(PERMINTAAN) Tolong salin tanpa perubahan bagian dari teks tentang prinsip dualitas di bawah, mulai dari "atau realitas itu" dan berakhir pada "dengan prinsip dualitas.".

Ada tiga prinsip dalam memahami realitas,
kebenaran, dan sejarah umat manusia. Pertama, bahwa yang ada (being)
atau realitas itu secara umum hanya terdiri dari dari dua jenis, yaitu Tuhan
dan selain Tuhan. Di dalam Islam, realitas yang pertama sudah jelas, Dia adalah
Allah yang Mahamutlak, Mahakuasa, Mahaesa, dan tidak ada sekutu bagi-Nya. Sedangkan
realitas selain Tuhan yang dimaksudkan adalah segala ciptaan-Nya yang bersifat
materi maupun immateri seperti manusia, tumbuhan, hewan, tata surya, jin dan
malaikat, surga dan neraka, serta segala sesuatu yang bersifat menjadi, karena
apa pun esensinya mereka itu adalah ciptaan. Dalam perspektif tauhid, kedua
jenis realitas tadi sejauh menyangkut wujud, ontologi, atau eksistensinya
adalah mutlak berbeda, sebab Pencipta secara ontologis tidak dapat dirubah
menjadi makhluk, dan sebaliknya makhluk juga tidak dapat melampaui dan merubah
dirinya menjadi atau merasa sebagai Pencipta. Inilah yang dimaksudkan oleh
al-Faruqi dengan prinsip dualitas.

(BAGIAN DATA)
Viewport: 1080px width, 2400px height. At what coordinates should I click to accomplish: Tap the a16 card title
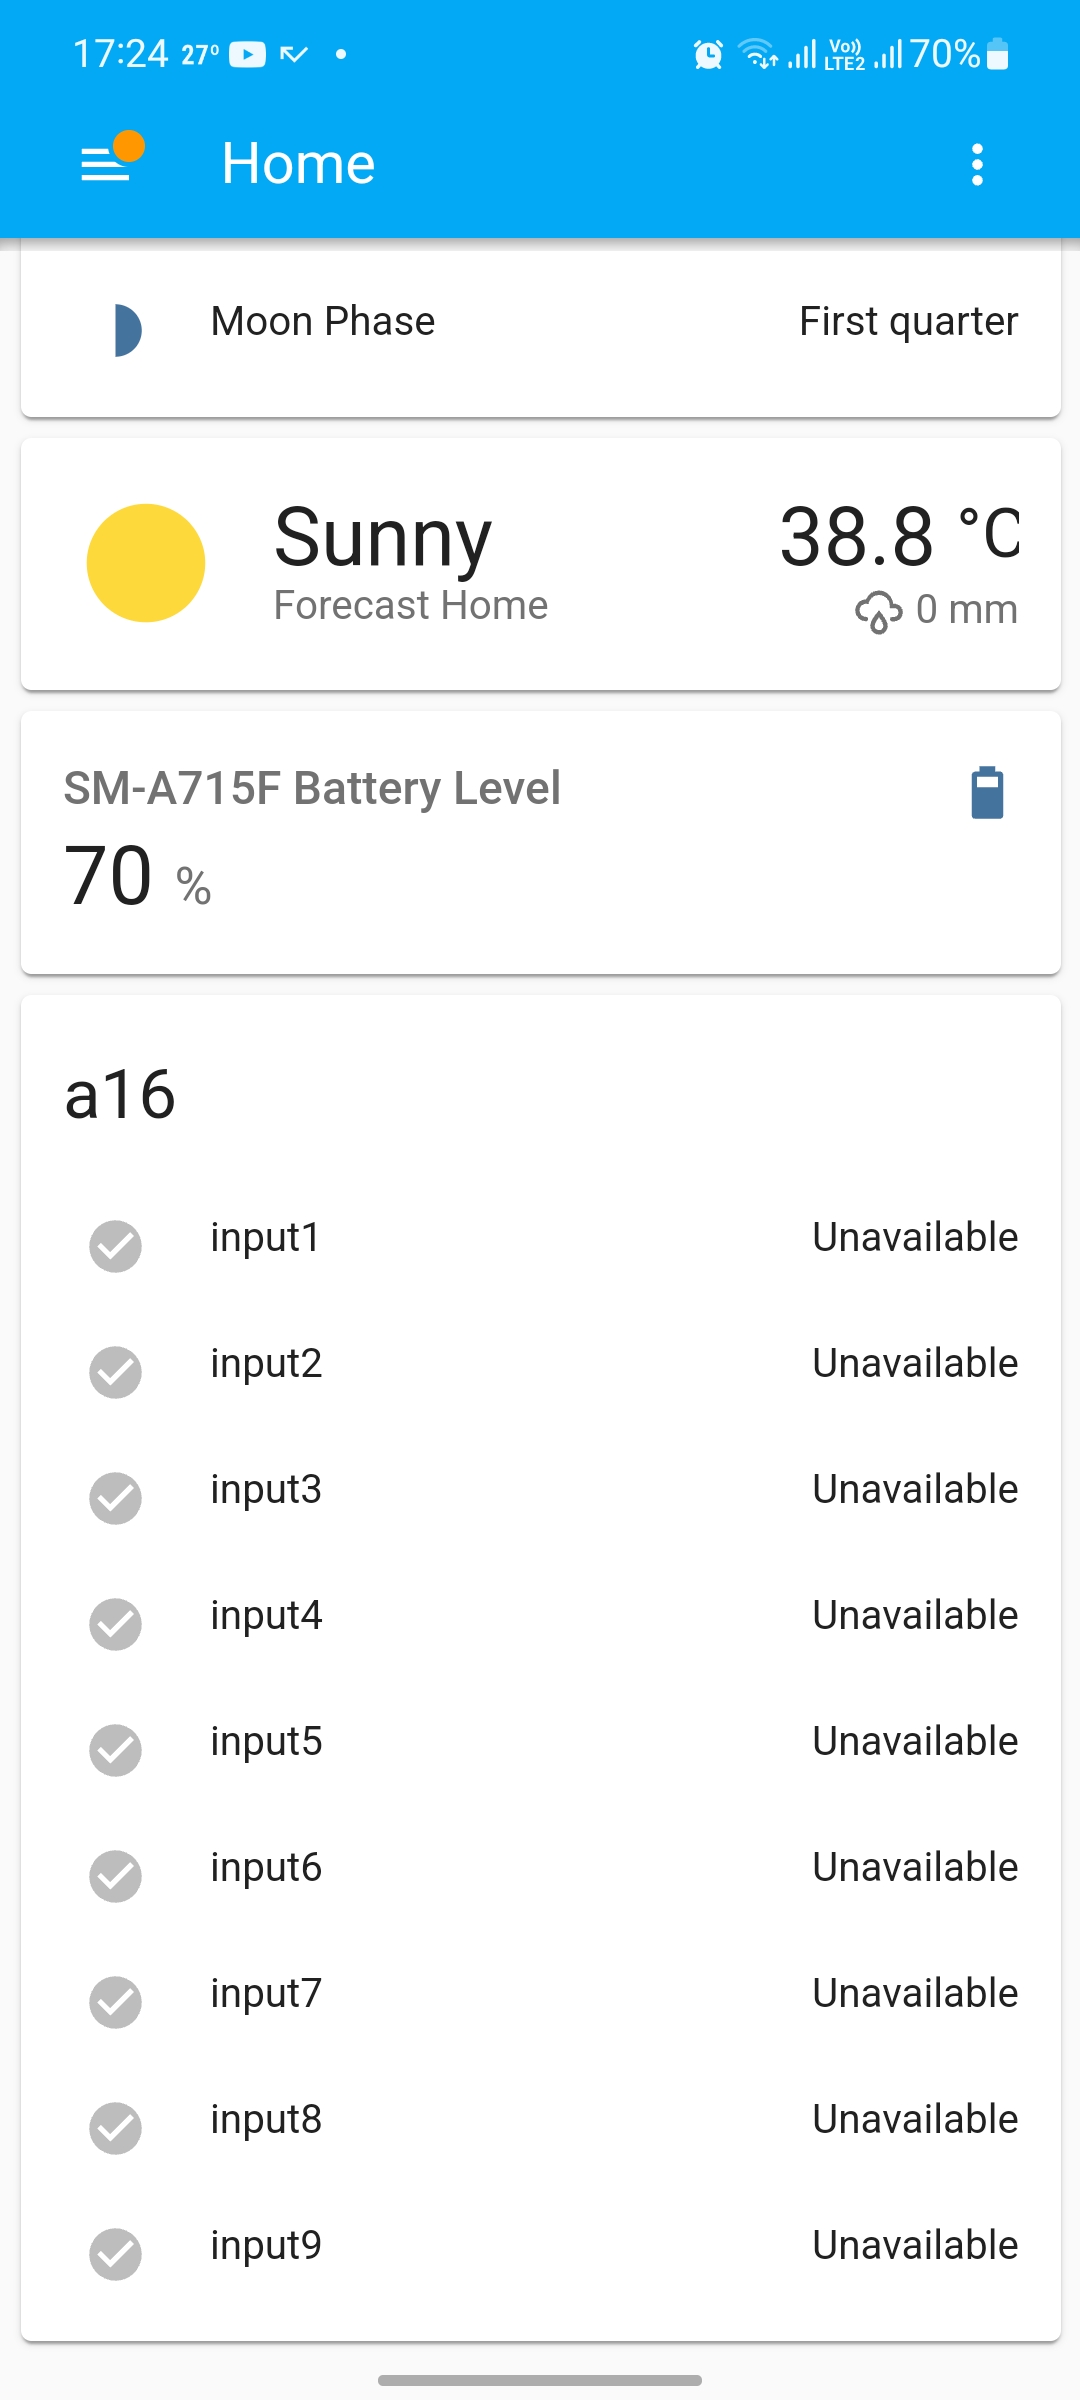coord(120,1094)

(JAWABAN LATIHAN)
atau realitas itu secara umum hanya terdiri dari dari dua jenis, yaitu Tuhan
dan selain Tuhan. Di dalam Islam, realitas yang pertama sudah jelas, Dia adalah
Allah yang Mahamutlak, Mahakuasa, Mahaesa, dan tidak ada sekutu bagi-Nya. Sedangkan
realitas selain Tuhan yang dimaksudkan adalah segala ciptaan-Nya yang bersifat
materi maupun immateri seperti manusia, tumbuhan, hewan, tata surya, jin dan
malaikat, surga dan neraka, serta segala sesuatu yang bersifat menjadi, karena
apa pun esensinya mereka itu adalah ciptaan. Dalam perspektif tauhid, kedua
jenis realitas tadi sejauh menyangkut wujud, ontologi, atau eksistensinya
adalah mutlak berbeda, sebab Pencipta secara ontologis tidak dapat dirubah
menjadi makhluk, dan sebaliknya makhluk juga tidak dapat melampaui dan merubah
dirinya menjadi atau merasa sebagai Pencipta. Inilah yang dimaksudkan oleh
al-Faruqi dengan prinsip dualitas.